Por eso, las Notas de Prensa, además de información, defensa de la profesión y conocimiento del agresor, generan confianza. Y si tardan en aparecer, y si cuesta escribirlas, y si no se ponen de acuerdo en una semana aquellos que deben conformarla, es que tal vez la unidad de acción va en contra de la propia defensa del colectivo y a partir de ahí, tal vez entendamos el porqué de estas agresiones y el llegar siempre tarde y a la defensiva.
Sí, entendemos que estas palabras generarán desasosiego e incluso indignarán a alguno. Otros entenderán que UNPOLF pone trabas al trabajo que vienen realizando los que nos representan. Que cada uno lo entienda como crea oportuno pero muchos de los males que nos aquejan se fundamentan en nuestra propia división de opiniones.
Únicamente podremos crecer, desarrollarnos y defendernos de determinados ataques jurídicos cuando tengamos claro lo que somos. Si lo que pretendemos es ser auxiliares sin más, no explotar las únicas funciones propias que tenemos, las policiales, a qué narices vamos a protestar, habría que aplaudir. Salvo que lo que nos interese tenga perfil político individual.
  1. Una Asamblea de AEAFMA y una Concentración después, si así lo decide aquella. El hecho es suficientemente grave para haber convocado una Asamblea en Valsaín o donde sea. Tenemos en la unidad de Acción organizaciones suficientemente fuertes para ceder un local amplio.

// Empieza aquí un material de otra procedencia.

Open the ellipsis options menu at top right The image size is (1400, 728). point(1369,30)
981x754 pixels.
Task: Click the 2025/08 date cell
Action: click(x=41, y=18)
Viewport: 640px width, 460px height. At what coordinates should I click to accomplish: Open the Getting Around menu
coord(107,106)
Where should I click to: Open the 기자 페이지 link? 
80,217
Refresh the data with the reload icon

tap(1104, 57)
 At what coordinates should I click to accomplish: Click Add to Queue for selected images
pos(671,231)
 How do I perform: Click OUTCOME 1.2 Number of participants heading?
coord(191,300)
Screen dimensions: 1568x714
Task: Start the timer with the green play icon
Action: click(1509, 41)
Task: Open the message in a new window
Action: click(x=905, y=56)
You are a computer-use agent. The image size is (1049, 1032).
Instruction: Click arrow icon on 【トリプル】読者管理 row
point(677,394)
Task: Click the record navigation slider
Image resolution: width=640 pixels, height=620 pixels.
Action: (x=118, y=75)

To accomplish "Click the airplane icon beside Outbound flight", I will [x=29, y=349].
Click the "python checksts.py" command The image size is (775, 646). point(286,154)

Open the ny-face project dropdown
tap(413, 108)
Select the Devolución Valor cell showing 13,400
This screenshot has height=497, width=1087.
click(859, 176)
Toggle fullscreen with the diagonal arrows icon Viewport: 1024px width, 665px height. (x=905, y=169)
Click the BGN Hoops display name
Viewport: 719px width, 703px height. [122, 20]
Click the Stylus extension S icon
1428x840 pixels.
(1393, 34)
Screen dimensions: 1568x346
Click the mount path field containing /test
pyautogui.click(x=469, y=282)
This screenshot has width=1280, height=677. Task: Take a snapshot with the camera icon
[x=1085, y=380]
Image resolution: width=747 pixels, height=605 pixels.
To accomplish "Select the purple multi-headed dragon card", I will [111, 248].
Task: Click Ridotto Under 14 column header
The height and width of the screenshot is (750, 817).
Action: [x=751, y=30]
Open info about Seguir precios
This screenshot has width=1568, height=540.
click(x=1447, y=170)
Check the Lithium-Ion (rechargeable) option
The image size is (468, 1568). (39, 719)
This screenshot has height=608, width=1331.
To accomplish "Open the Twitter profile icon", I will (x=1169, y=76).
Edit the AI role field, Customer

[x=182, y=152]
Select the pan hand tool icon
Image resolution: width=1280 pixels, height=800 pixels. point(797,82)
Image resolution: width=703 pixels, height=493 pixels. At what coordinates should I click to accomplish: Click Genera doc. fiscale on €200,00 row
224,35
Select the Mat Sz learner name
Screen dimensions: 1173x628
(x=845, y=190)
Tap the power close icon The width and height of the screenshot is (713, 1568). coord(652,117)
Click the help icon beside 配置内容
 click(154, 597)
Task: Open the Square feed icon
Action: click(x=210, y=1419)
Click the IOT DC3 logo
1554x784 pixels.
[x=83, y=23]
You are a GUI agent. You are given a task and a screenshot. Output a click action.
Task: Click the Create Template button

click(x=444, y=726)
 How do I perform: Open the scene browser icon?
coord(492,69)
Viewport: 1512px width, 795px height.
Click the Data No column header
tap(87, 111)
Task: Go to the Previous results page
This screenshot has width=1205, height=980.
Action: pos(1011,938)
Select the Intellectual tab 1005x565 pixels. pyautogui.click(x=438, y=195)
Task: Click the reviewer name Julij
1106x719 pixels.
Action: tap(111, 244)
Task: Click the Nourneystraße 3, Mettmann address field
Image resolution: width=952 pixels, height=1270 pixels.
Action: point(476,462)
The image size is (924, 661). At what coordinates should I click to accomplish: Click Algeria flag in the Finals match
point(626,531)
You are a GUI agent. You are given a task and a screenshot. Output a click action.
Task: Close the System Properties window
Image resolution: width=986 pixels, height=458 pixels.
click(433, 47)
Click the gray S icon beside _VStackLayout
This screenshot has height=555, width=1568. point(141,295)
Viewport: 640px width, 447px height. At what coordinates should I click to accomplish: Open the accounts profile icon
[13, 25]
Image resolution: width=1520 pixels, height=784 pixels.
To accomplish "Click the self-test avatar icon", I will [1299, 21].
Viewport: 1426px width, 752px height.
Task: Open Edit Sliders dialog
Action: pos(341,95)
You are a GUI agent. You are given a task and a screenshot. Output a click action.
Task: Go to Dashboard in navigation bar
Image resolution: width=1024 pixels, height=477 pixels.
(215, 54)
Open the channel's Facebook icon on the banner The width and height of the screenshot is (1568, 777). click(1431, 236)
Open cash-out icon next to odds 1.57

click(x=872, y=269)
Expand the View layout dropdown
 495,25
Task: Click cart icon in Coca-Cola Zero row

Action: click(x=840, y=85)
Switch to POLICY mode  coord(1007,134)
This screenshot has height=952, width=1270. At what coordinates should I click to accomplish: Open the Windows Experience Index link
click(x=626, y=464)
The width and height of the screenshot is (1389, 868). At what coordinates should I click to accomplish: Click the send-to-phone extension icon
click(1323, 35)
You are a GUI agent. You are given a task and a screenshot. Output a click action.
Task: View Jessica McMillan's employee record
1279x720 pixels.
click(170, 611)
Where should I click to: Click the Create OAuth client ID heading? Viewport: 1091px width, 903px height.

La Asamblea debe debatir la situación y dar pié a cuantas medidas se precisen para impedir el atentado a la profesión. La Asamblea debe desencadenar las primeras notas de coraje y defensa de nuestro futuro. En su caso, dejar claras las posturas de unos y otros y exigir la inmediata puesta en escena de los mecanismos necesarios para conseguir paralizar la barbaridad jurídica, empezando por notas de prensa varias en las que los titulares sean directos y concisos, en las que se advierta de quienes participan de las agresiones y en las que se avise de la pérdida enorme de vigilancia y control que se producirá. Que informen al ciudadano y al compañero.
Si la Asamblea lo cree oportuno, una concentración inmediata en Madrid, con una protesta profesional. Porque en política en este país ya no tiene razón nadie aunque la tenga o porque la tienen todos aunque no la tenga ninguno. Sin embargo la lectura de los hechos, de nuestras prestaciones laborales, del desempeño de nuestra profesión, de nuestro número, de nuestras facultades, de nuestra historia si puede permitirnos llegar a donde más duele, a la opinión pública y cambiar el ritmo de los acontecimientos.
La Unidad de Acción debe tener unidad y acción. Si para tener unidad debe impedirse o limitarse la acción, ya no sirve.